The editor of Titbits stands accused of allowing this kind of unjustifiable language into his columns without granting a right of reply to those who have been attacked. He should be ashamed of jumping on the sordid bandwagon that is inexorably leading to violence and prejudice against innocent gay people.


How on earth do sensible people remain loyal to certifiably insane churches? What is it that makes ordinarily intelligent individuals give credence to the ravings of crackpots? In The Sunday Express(1 March) we have The Rev. John Banner of Tunbridge Wells opining that “homosexuality and rising crime are due to women’s lack of control over children.” The raving Rev claims that women belong “at the kitchen sink” and says: “Children used to women refuse to would not react to men and this could lead to homosexuality.” Can you make sense of such bilge?

Then we have Cardinal Basil Hume, spouting off to an “audience of parents” in Greenford, Middlesex. According to The Ealing Gazette (20 Feb): “When parents asked him to take a strong stand against the teaching of homosexuality in Ealing schools he replied: ‘The Catholic stand on this is clear. Sexual relationships are only permitted in marriage. Tolerance is not the accepting of what we know to be wrong but showing sympathy and understanding for those who live differently.’” In other words, the silly old duffer doesn’t know what the devil he thinks.

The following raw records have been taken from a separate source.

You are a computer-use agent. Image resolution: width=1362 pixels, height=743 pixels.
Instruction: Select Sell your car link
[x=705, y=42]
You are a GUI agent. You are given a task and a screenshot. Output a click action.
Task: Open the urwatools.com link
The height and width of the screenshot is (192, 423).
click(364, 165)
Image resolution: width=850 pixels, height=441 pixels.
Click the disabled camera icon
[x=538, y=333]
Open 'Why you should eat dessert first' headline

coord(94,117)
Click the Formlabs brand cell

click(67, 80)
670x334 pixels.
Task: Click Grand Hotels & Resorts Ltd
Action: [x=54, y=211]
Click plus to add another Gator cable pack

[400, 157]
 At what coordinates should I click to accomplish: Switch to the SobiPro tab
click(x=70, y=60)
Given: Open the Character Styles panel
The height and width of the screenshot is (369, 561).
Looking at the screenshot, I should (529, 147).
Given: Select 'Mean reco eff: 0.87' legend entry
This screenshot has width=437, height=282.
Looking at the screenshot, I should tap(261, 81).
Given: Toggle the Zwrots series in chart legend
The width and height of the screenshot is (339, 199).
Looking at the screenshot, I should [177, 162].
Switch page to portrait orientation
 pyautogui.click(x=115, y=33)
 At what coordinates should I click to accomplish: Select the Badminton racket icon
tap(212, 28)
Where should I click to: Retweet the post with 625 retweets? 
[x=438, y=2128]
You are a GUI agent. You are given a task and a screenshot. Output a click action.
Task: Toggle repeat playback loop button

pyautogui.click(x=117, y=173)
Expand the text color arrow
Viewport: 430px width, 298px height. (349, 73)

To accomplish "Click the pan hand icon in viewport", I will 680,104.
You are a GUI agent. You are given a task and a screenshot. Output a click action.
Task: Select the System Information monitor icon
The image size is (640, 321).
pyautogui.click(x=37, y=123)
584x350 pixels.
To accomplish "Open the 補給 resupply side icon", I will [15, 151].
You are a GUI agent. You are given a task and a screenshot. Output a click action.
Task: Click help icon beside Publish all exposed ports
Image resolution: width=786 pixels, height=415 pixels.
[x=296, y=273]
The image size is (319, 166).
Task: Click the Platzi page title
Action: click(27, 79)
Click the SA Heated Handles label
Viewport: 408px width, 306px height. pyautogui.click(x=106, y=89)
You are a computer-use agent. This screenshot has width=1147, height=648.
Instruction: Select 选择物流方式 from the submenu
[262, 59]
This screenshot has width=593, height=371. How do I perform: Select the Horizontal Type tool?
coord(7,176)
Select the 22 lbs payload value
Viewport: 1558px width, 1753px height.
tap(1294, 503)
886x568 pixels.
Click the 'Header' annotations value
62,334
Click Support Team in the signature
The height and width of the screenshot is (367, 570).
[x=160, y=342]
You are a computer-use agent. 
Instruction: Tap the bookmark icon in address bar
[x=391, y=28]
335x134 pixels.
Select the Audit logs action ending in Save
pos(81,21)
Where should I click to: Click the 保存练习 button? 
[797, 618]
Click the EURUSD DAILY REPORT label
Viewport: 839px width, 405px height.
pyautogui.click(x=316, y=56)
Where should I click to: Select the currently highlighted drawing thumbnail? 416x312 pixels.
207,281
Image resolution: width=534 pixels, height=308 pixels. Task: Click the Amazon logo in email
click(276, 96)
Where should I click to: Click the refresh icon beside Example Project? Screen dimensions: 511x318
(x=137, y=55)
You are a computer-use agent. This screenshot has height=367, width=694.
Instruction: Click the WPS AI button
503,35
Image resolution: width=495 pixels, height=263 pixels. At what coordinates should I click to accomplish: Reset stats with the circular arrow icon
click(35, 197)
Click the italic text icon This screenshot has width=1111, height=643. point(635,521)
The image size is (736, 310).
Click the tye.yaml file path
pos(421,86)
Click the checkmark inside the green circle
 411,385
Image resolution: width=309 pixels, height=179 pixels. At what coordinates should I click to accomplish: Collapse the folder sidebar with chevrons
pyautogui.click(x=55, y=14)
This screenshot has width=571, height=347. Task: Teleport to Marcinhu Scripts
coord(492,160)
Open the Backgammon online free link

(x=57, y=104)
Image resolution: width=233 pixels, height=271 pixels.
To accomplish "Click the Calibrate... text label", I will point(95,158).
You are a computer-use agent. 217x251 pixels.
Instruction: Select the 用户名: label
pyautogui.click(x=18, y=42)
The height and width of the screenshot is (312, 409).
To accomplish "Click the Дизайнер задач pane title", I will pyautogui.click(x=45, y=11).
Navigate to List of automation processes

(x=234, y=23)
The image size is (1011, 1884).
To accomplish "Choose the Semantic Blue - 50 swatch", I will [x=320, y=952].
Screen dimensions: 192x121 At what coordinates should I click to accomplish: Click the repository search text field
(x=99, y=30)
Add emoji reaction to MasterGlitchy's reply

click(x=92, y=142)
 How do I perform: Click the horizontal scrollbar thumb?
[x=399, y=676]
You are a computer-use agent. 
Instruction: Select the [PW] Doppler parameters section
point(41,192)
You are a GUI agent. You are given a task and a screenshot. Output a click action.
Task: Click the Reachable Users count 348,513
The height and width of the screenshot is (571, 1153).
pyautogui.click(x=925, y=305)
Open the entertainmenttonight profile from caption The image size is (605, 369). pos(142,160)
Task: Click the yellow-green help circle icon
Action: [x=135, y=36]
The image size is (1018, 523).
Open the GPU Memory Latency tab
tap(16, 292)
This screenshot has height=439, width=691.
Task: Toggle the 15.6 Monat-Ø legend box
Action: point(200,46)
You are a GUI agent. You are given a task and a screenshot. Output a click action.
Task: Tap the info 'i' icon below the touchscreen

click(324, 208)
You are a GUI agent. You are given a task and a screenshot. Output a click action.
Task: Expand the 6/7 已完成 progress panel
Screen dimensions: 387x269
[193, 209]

At the same meeting, the waffling of the Cardinal was put into deep shade by Professor Anthony Pinching, an Aids specialist who condemned anti-gay prejudice in no uncertain terms, calling it “a most un-Christian way of encouraging the belief the killer virus was always someone else’s problem.” That will have ruffled the cosy complacency of the intolerant “parents” who had obviously gone along to the meeting for a spot of genteel gay-bashing, and whose depth of selfishness is sometimes quite breath-taking.

Catholic reactions to the Aids crisis in America have been brought to a head by the revelation that as many as “20 percent of Catholic priests are gay and half of them sexually active”. The Sunday Times (22 Feb) told of how the Catholic Church puts its much-vaunted ‘compassion’ into practice. “In Houston, a doctor who has treated eight priests with the disease says that ‘three of them were ejected, just told to leave’ when they informed their superiors of their illness. Four others had decided to leave the Church quietly … Increasingly the Roman Catholic church appears to be closing its doors on Dignity, an organisation which attempts to keep homosexuals within the church, although there is still room for another organisation, Courage, which attempts to counsel homosexuals either to lead a chaste life (in the case of priests) or become heterosexual.”


It was Charles Moore, writing in The Daily Express (6 March) who said: “Labour is the pro-homosexual party. Until recently its preoccupation with ‘gay rights’ was considered a bit of a joke. Now it’s beginning to stir up real rage.”

But is it really gay rights that is stirring up the rage or is it the relentless newspaper campaign of disinformation?

Let’s face it, there have been an unprecedented number of anti-gay headlines over the past couple of years and it is difficult to know who has the real preoccupation—the Labour Party or the newspapers. There is irrefutable evidence that most of the coverage of Labour’s support for gay rights has been either wild exaggeration or simple lies. The Association of Labour Authorities even went so far as to issue a list of examples, from national newspapers, of “loony left” stories showing each one of them to be outright invention.

Strange, isn’t it, how this report hasn’t been mentioned in any of the tabloid newspapers?

Now Labour—and many of its staunchest supporters—are left in a dilemma. Is the party, as some would have us believe, really distancing itself from its commitment to helping gay people, or is it just another Tory plot to cause in-fighting and bitterness within the ranks? The right-wing press are laughing up their sleeves at all this soul-searching, happy in the knowledge that they are almost entirely responsible for it.